I found the “Fun Size” Hershey Bears schedule especially witty.
What’s even better is if you’re lucky enough to go to a Bears game and watch it from a suite, the elevators have bowls of fun-sized Hershey bars in them. The suites have some of the best sweet treats you can get.
“Put your phone in your pocket. There’s your pocket schedule.”
Talk about snarky…
I love this project! I prefer a good old pocket schedule to always having to take out my phone, entering my pin, going to the website, telling said website I don’t accept their cookies, and scrolling through the games. I may have to start making some of these myself.
The most time-consuming part is filling out all the little squares. Sometimes you can cut and paste the schedule from the team website but it doesn’t always transfer well from a graphic that’s made to be printed out on an 8.5″ x 11″ sheet to a small 2.5″ x 4″-ish panel.
Spelling (or categorize it as wrong word choice, since the word is spelled correctly, but should be “complete”):
…compete with Japanese text for Ohtani:
However you care to describe it, it’s now been fixed. Thanks.
Throughout the eighties I worked outside in the summer. Every year I would get a new Detroit Tigers pocket schedule and stick it on my truck dashboard.
I love these as well as Claude’s website! My only gripe is that on his site I can only see the cover image of the sked and not the inside where all the dates and seating charts/prices are. I’m always on the lookout for these, can usually get them at Belle Tire in Michigan or Little Caesar’s. Lately though they have been supplanted by the big magnetic schedules.

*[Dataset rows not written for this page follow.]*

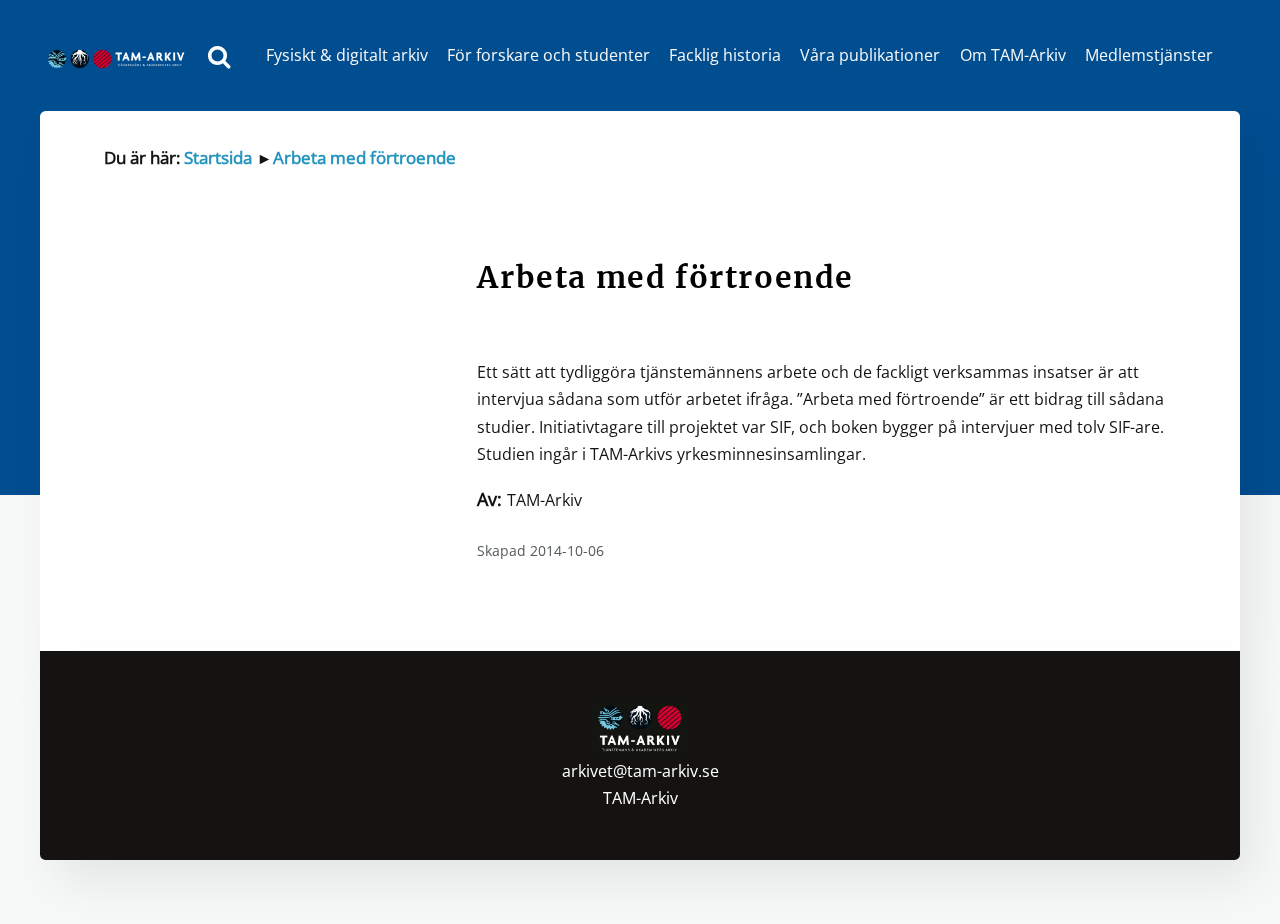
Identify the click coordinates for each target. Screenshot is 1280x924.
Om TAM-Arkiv (1013, 55)
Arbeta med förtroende (364, 157)
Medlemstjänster (1149, 55)
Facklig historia (725, 55)
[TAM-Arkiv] (121, 55)
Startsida (218, 157)
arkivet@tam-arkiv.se (640, 771)
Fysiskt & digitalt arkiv (347, 55)
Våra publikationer (870, 55)
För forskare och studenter (548, 55)
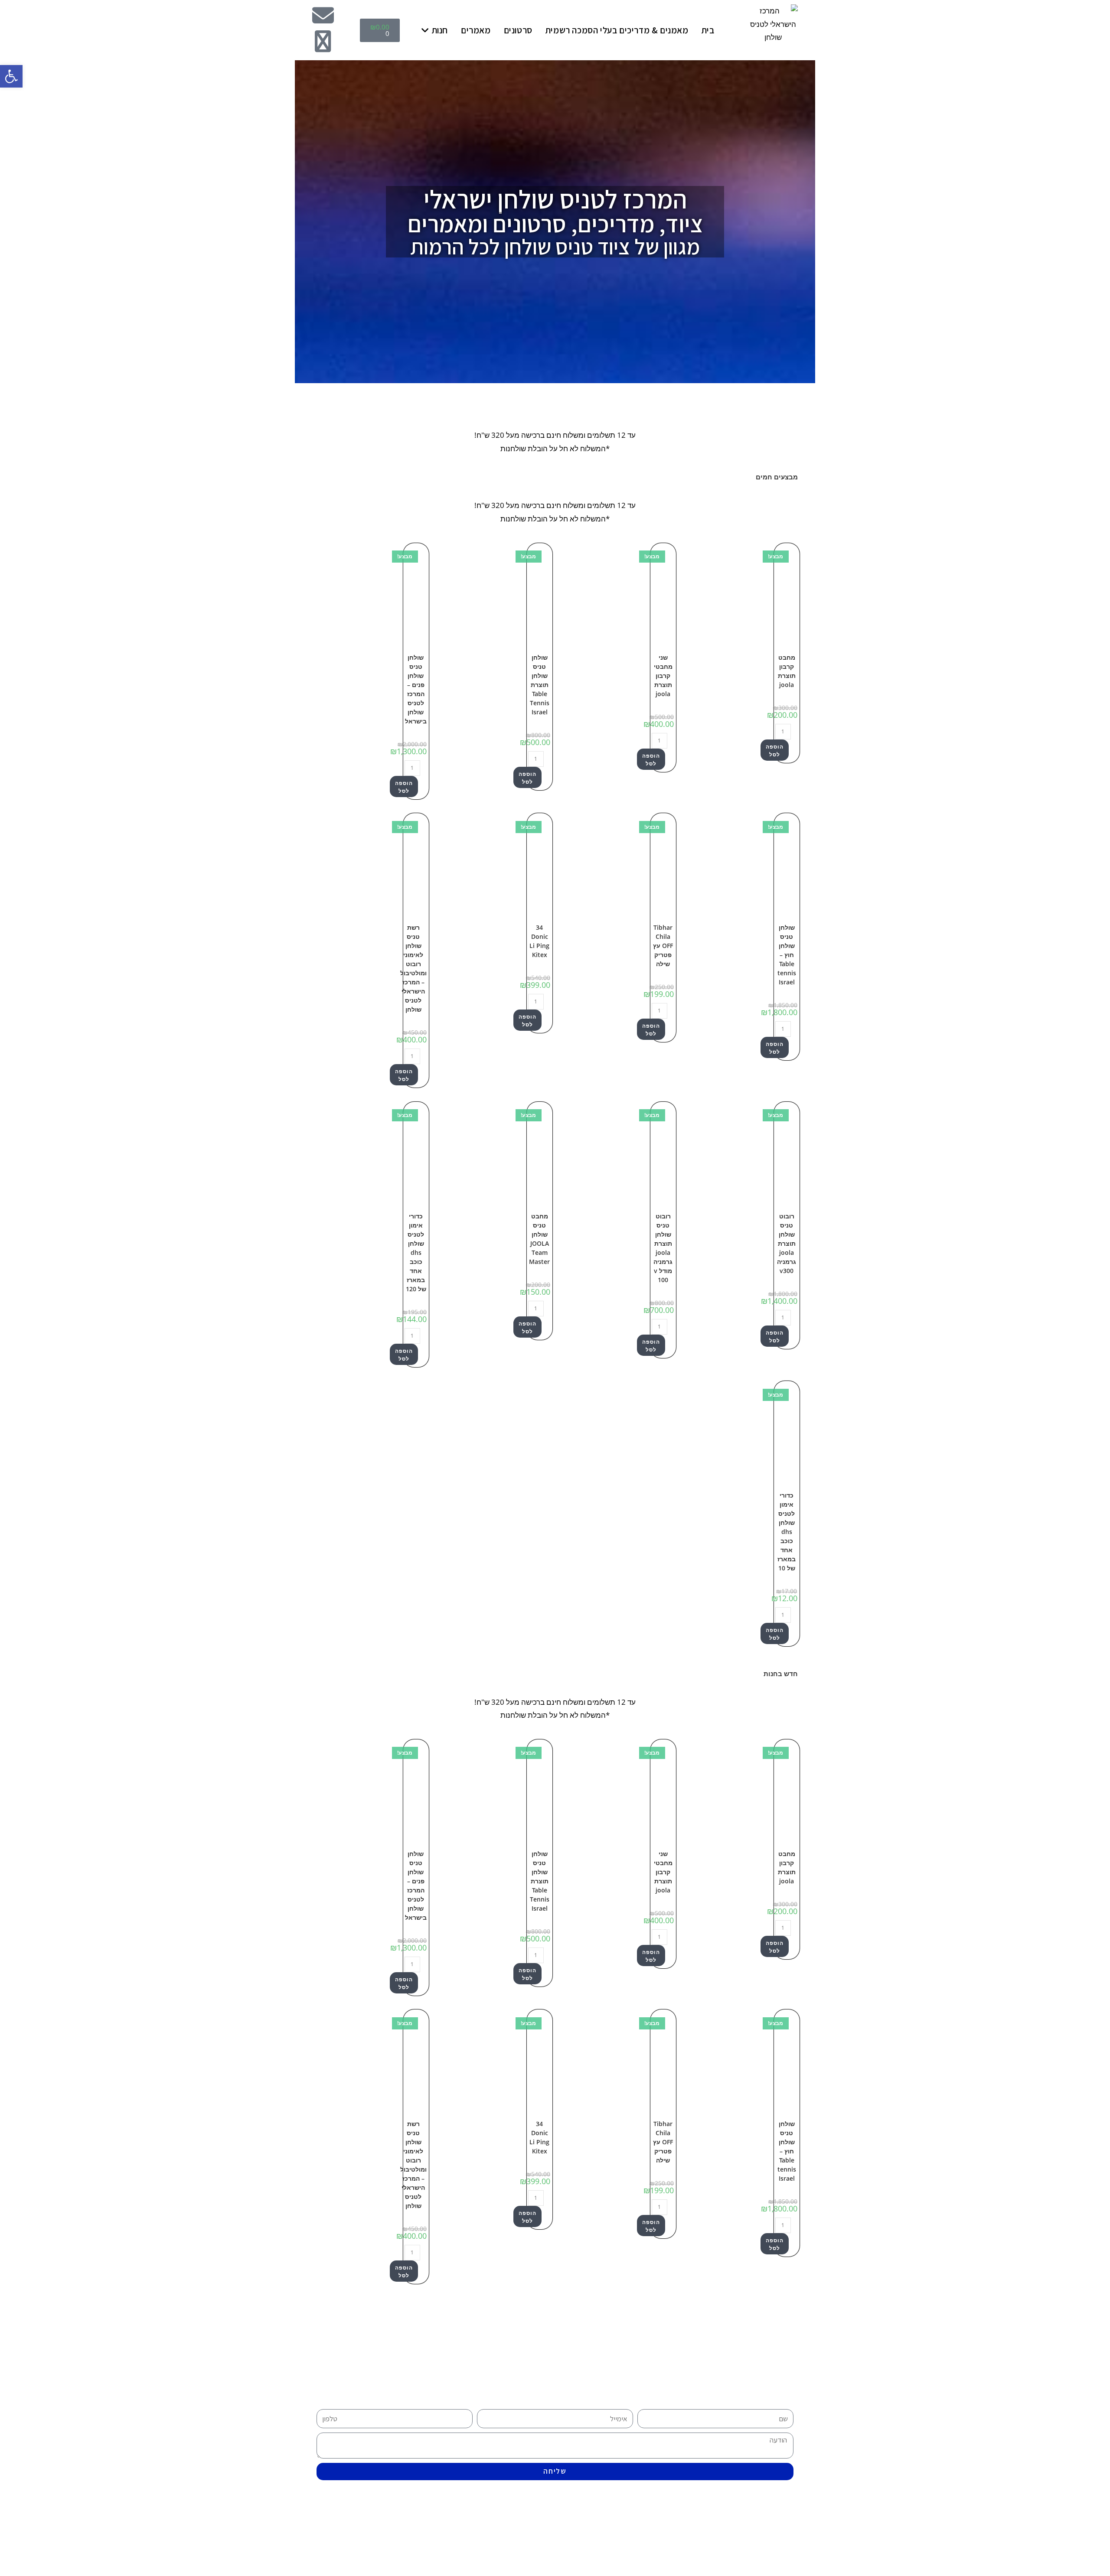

Glad you like the website. Someone once asked if I could scan the inside and outside of each of my skeds for a website that he was putting together. For the covers, I can usually scan 6-9 at a time. For the inside and outside, I can only do one or two at a time (skeds have gotten more elaborate with more ads, etc. as of late).
I do agree that they’re getting harder to find. It used to be that you could find them at any grocery store, convenience store, bowling alley, etc. Nowadays, you have to pretty much go the stadium or send an SASE request.
Love this. Sad that the pocket schedule is fading out, fans should start asking for it again in big numbers. Such a cool souvenir from a game or a town you have visited.
This is great! I’ve found a new niche to obsessive and create my custom thing for.
Pittsburgh has a habit of businesses putting sport schedules on magnets with an ad for their business using just city names, which I hate, but is generally the easiest pocket type schedule I can get my hands on. And I agree, there’s something about having it in hand or having a nice small schedule to hang on the fridge or the corkboard at work that’s even more convenient than your phone in your pocket.
Pittsburgh teams are usually pretty good for putting out their own schedules, so it was quite a surprise when the Penguins didn’t have one this season. Not even a Print Tech-sponsored was made.
Hershey is about a half hour from where I live and I really dig the Hershey Bar style pocket schedule. I am honestly curious if the team ever did a schedule like that before.